**** Records provided

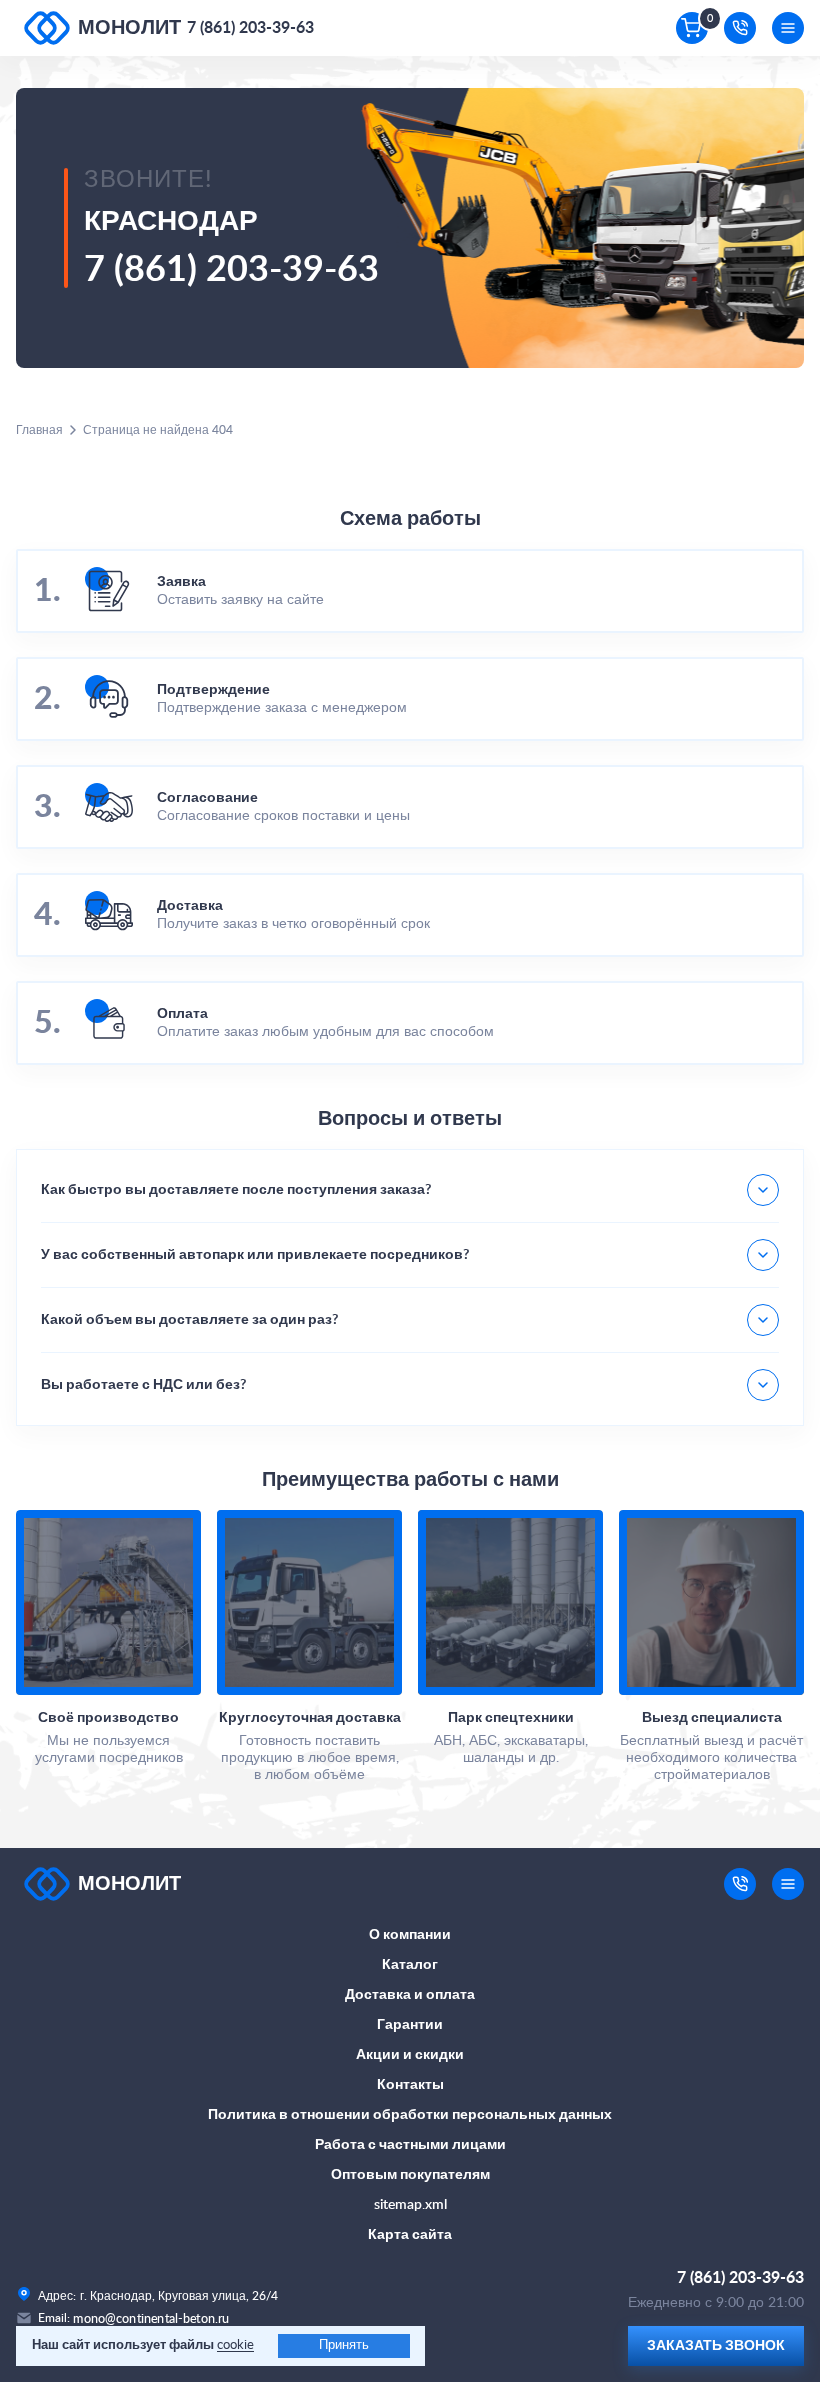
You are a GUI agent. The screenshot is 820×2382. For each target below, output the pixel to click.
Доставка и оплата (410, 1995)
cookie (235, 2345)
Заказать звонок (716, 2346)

********
**** Records provided

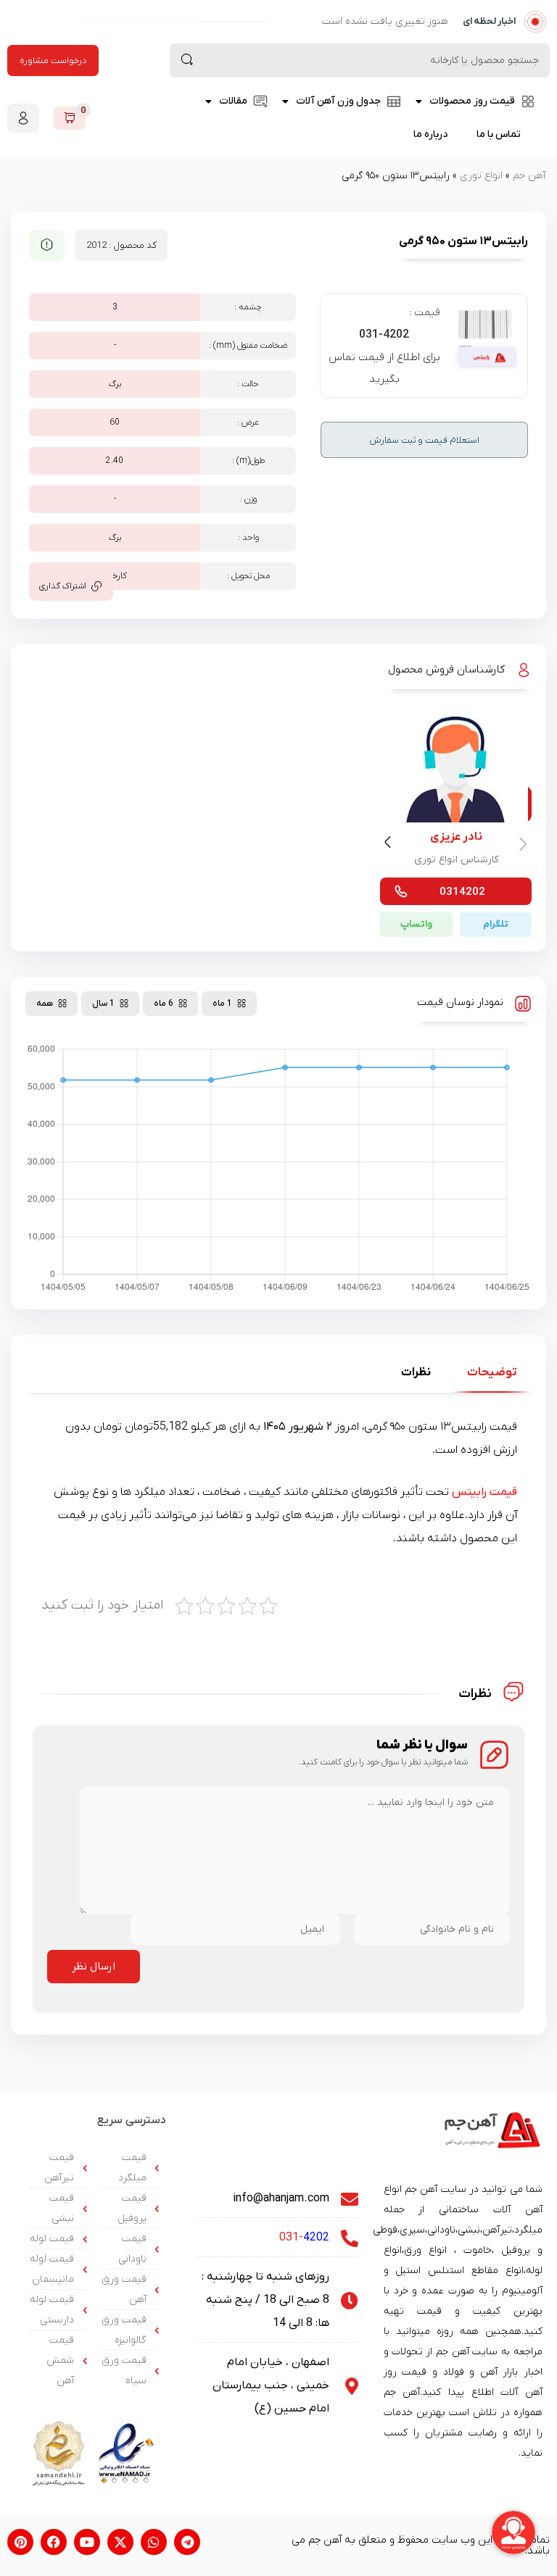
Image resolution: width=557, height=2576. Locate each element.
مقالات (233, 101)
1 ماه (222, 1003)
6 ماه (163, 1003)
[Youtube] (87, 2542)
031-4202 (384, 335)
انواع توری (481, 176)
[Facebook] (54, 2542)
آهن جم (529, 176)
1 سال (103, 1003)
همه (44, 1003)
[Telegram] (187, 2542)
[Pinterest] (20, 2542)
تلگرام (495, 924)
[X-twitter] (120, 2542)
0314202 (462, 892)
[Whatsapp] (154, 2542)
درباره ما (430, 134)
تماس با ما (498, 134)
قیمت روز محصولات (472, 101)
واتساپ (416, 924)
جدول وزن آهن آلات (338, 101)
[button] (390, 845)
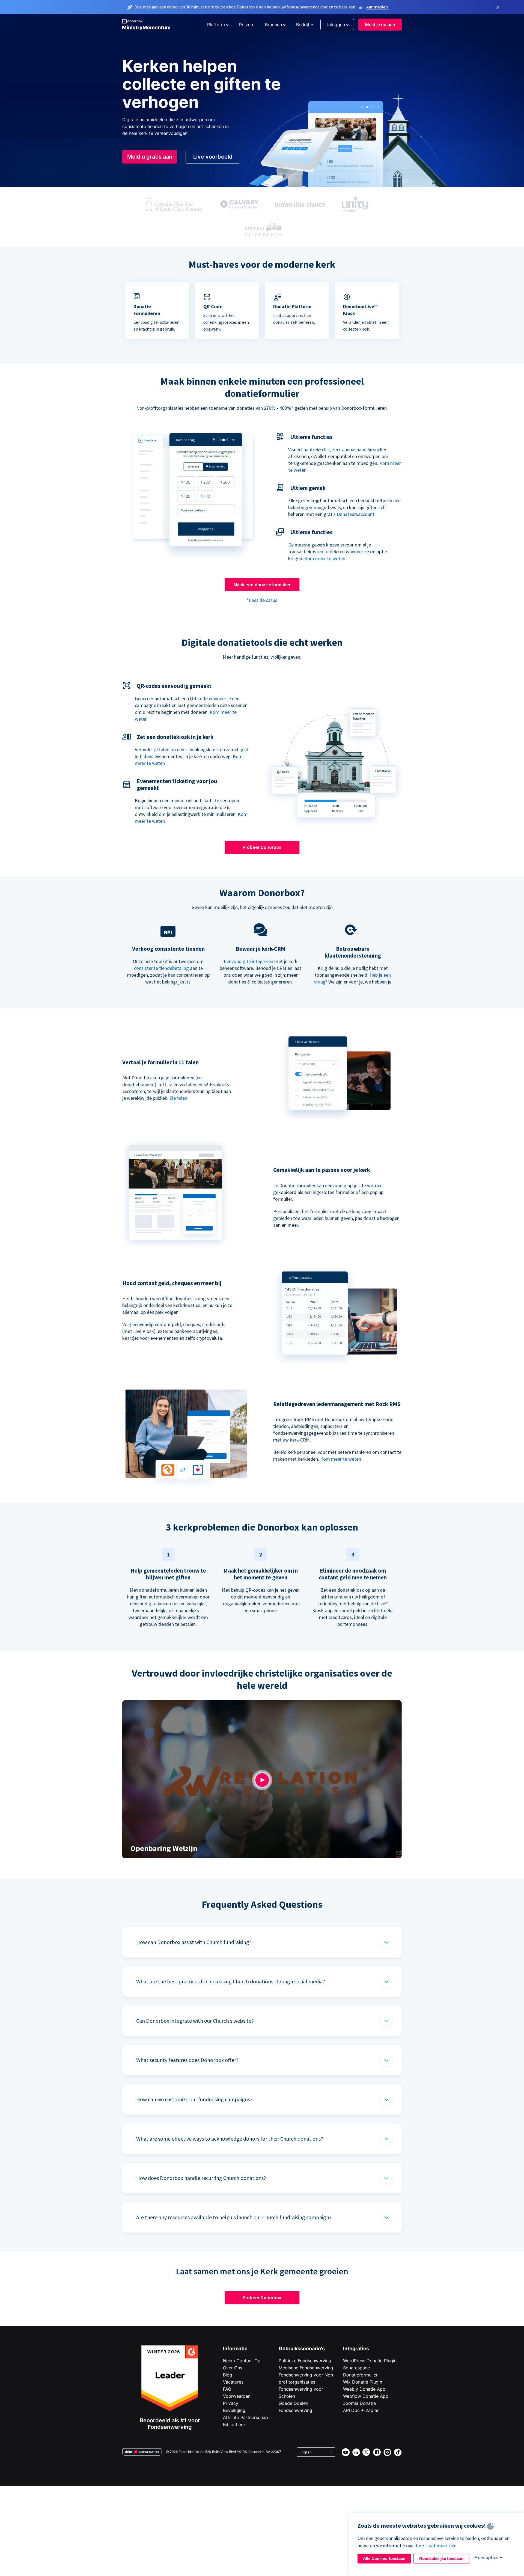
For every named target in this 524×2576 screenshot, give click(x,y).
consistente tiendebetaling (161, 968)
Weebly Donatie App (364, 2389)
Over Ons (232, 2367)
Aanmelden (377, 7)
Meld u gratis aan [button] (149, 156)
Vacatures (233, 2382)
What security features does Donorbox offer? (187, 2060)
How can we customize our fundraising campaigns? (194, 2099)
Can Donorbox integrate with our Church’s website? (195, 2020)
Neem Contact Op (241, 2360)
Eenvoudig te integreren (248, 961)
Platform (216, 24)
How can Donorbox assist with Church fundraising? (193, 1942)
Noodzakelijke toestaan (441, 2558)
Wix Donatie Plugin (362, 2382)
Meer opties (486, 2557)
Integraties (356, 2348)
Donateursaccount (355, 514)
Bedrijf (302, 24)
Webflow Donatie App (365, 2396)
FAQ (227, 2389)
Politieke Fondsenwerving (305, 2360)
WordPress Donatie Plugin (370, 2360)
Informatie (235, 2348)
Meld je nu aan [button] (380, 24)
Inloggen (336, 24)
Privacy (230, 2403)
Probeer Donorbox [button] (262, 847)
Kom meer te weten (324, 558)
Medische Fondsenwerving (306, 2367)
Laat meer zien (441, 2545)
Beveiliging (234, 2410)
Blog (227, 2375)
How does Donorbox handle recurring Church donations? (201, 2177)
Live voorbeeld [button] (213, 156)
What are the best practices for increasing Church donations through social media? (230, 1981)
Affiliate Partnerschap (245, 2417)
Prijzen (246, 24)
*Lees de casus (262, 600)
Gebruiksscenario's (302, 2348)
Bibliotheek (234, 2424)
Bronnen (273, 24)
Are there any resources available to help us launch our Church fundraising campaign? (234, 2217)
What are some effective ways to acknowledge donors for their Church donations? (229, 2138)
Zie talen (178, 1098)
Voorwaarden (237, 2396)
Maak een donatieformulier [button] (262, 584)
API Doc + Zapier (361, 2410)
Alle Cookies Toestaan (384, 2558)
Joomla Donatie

********

Please copy every line of the data that carries the string "Plugin".

Wix Donatie Plugin (362, 2382)
WordPress Donatie Plugin (370, 2360)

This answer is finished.